In Germany, the Jugendwort 2016 is now being voted on. As may be expected, the offerings („wähle jetzt“) include some taken over from English. Unlikely ones listed are Overcut (Halbglatze), Swaggernaut (extrem coole Person) and Swagphone (Smartphone zum Angeben). You never know, one of these might even win (there is clearly a social media overlap). Yet the real key in English street talk is the social uncertainty it often expresses.
It may be a response to authorities demanding proper behaviour, that young people should show respect, follow procedures, comply with requirements – while of course in parallel condemning antisocial behaviour. But where do we place this? The social commentator Nigel Burke noted (2009) a „sinister use of language to control and manipulate“ – as in the way right-wing political circles now use terms like workshy, shirkers and wasters to describe people in welfare ghettos who rely on handouts. Even (I quote from a piece by Phil McDuff in The Guardian, 25.10.16) calling them skiving thickos milking the system. And they regularly refer to young people who don’t fit in as lout or yob (boy in reverse).
The big question: how do young people respond to this? To start with, not at the level of language, but more directly. Of a violent demonstration in London involving students and schoolchildren, to which police responded with hours of kettling (einkesseln), social analyst Robert McCrum (Observer 28.10.10) wrote, it was „the Harry Potter generation turned into a band of rebels“. But what young people have also been doing is to respond to their sense of social exclusion by developing a personalised „teenglish“, the significance (indeed intention) of which is that adults often don’t understand it. Hence the use of crazy bits of pseudo-language: sort of, like, it ain’t, above all innit (displacing isn’t it). So you get statements like „I didn’t do nuffink, like, innit“. It’s a linguistic assertiveness that leaves many adults wondering just what’s going on. Which of course is the whole point! To get more on this, have a look at a guide (2015) for UK parents on „Teenage slang words and language“.

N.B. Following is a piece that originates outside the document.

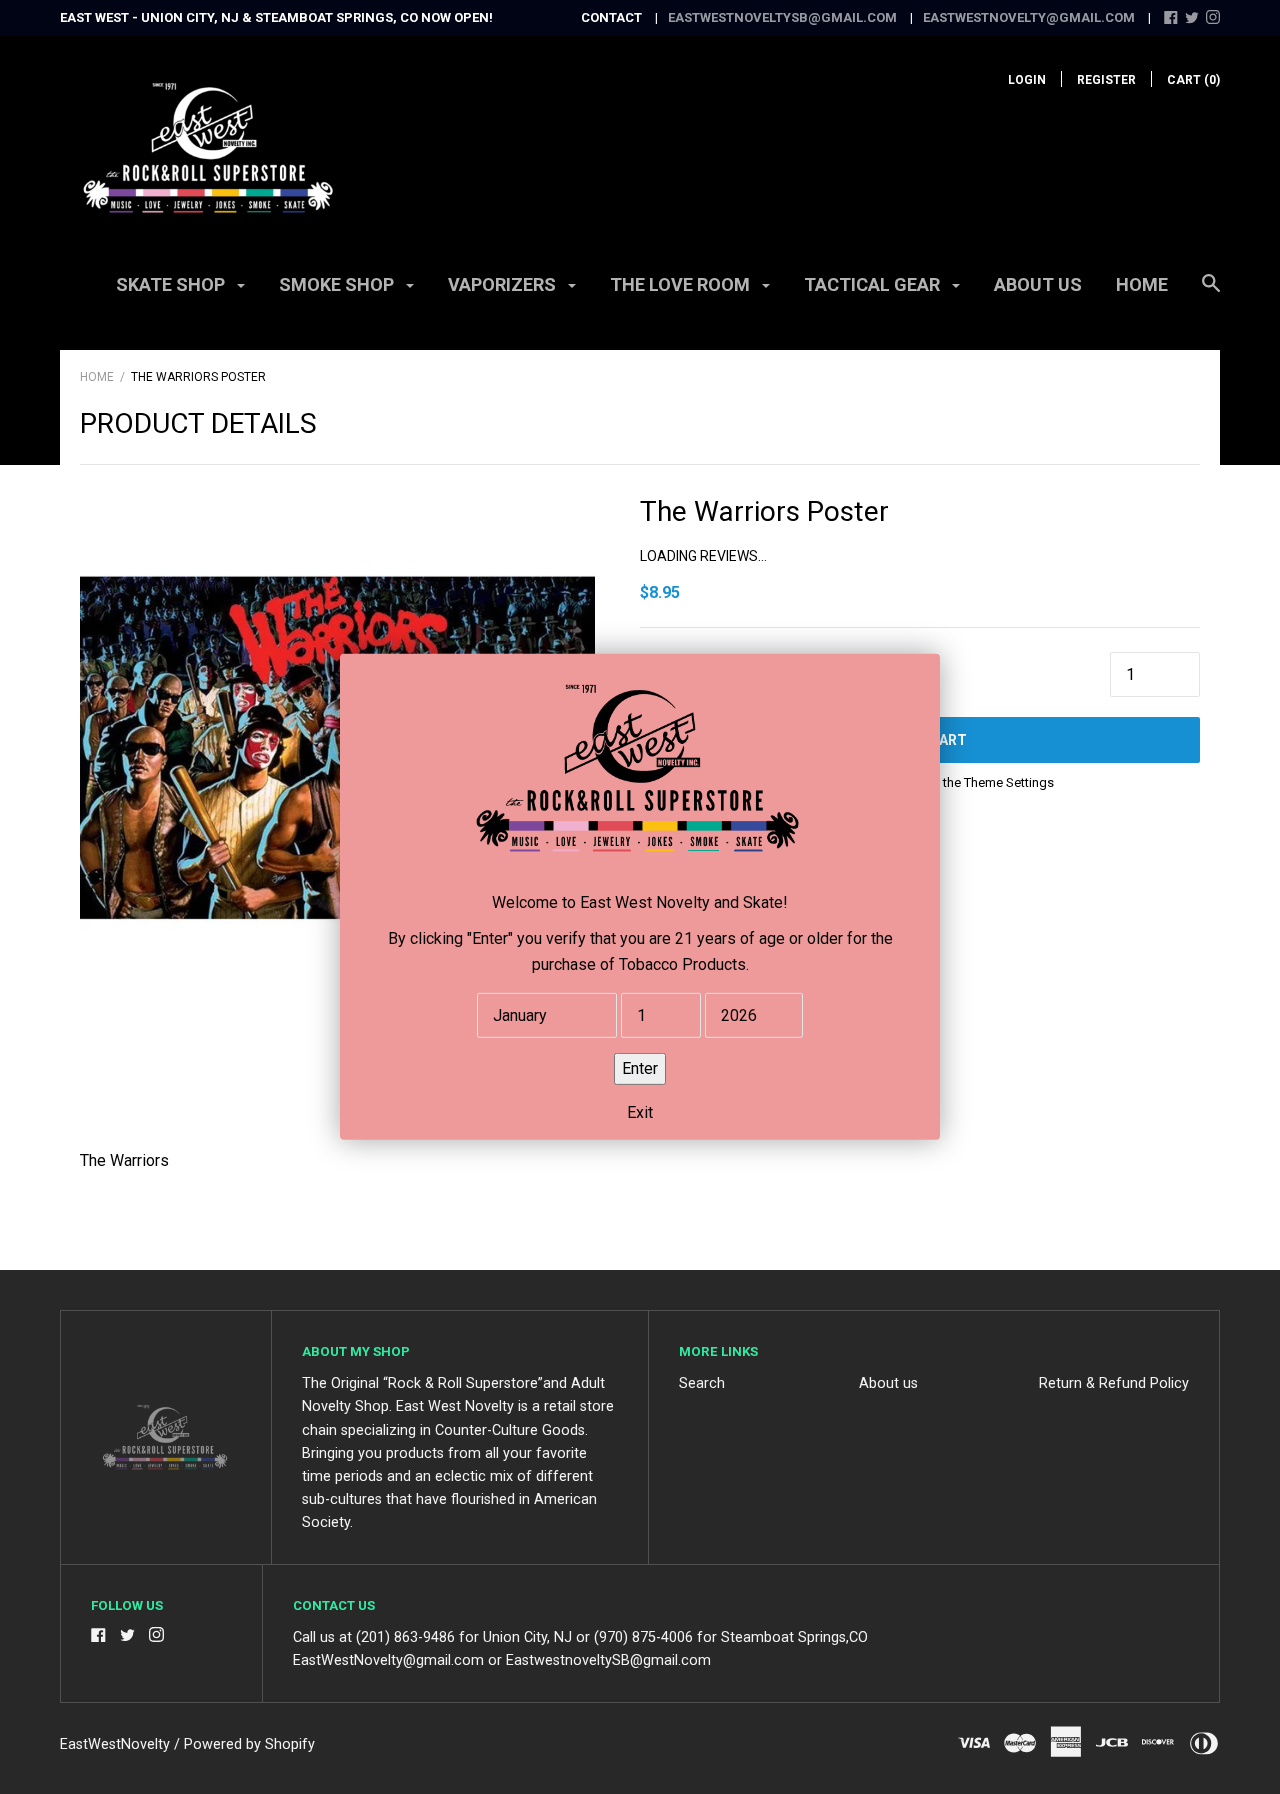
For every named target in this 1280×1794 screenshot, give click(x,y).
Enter (640, 1068)
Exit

But here we should note oddities in modern adult English, e.g. its use of phrases which mean the opposite of what the unaware listener might suppose. For instance, if an idea is described as „quite good – very interesting – worth bearing in mind“, that may actually mean that it’s disappointing nonsense which deserved to be ignored! The opposite, in fact, of the phrase „not bad“, which in reality may mean „pretty good“! Or of course the sequence of escapist phrases used when something has gone completely wrong. For instance, to say „I’m sure it’s all my fault, but you must come round to dinner one evening“, may in reality mean: „Of course it’s your fault, and I must ask you to kindly keep out of my way!“ And then of course the „sorry“ sequence: „Oh sorry, awfully sorry, terribly sorry“, and so on, by which you imply it was your opposite number who had blundered and got it all wrong. Although „sorry“ can of course be genuine sometimes! As in the ways it is often used these days in German.
In comparison, „youth street talk“ might almost appear simple and straightforward!